**TASK SET**:
1: Which British sociologist does the brief on gentrification name as the person whose observations gave rise to the concept?
2: Continue the brief on gentrification from its final sentence.

**TEXT**:
○ ○ ○

A brief by Elise Baudelet, junior expert in territorial marketing at CAAC
In different towns around the globe, gentrification divides the opinion. On one hand, it could be seen as an opportunity to upgrade an area and increase its potential (financially, in terms of attractiveness, image…). On the other hand, it could be identified as a vicious urban change, chasing a population from its current. The concept appeared at the end of the 60’s when Ruth Glass, a British sociologist, observed social structure and housing market changes in certain London areas. Nowadays, the Oxford Dictionary defines “gentrify” as “renovate and improve (a house or district) so that it conforms to middle-class taste.”(1).
Indeed, gentrification often starts with the will to improve a deprived area. By enhancing popular districts to boost economic development of the territory, a side-effect emerges de facto: the rise of the cost of living, meaning that when developing a neighbourhood, its traditional population might be evicted.
Anne Clerval in her analysis (2) outlines that in Paris, the gentrification has improved popular districts but only for those that could afford it after the renovation: prices of housing and shopping have risen significantly. Because of their lower incomes, regular inhabitants were compelled to leave Paris to live outside the town. From her research, A. Clerval has developed the idea of the gentrification making the French capital an “elitist city” where social diversity has not its place anymore.

○ ○ ○

**SOURCE EXCERPT**:
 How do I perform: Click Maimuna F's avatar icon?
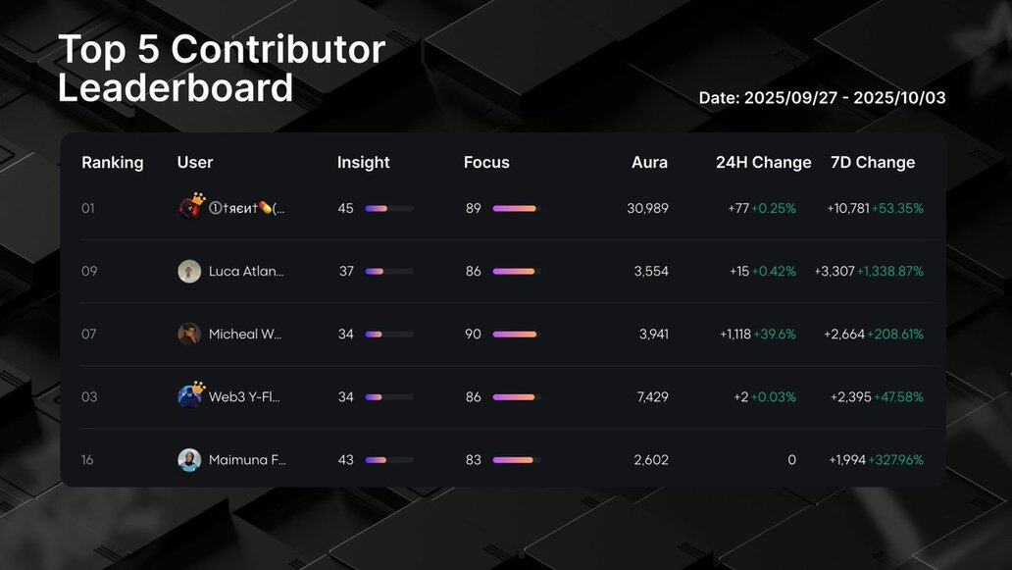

○ ○ ○

**RESPONSES PER TASK**:
1: Ruth Glass

2:
When redesigning an urban area, creating cultural places is often a strategy in urban policies. However, the drawback is often the same: it creates a new, more expensive, real estate market. In Bristol, street Arts’ areas saw their population replaced and costs risen after a renovation.
Even if this urban phenomenon concerned mostly big towns, nowadays it might spread to medium-sized towns facing metropolisation. Improving a district should not only attract new residents with good purchasing power but also retain and favour the people that live in.
As the San Sebastian Charter states “It is therefore important that the Atlantic cities do not overlook the social dimension in their sustainable development strategies”. Initiated by the CAAC, the charter has integrated the issues related to gentrification in the global strategic planning of Atlantic cities giving “priority to the social mix in planning policies” and supporting “initiatives in favour of solidarity and social cohesion”.
As gentrification is not an easy topic to deal with, please share with us your point of view about it.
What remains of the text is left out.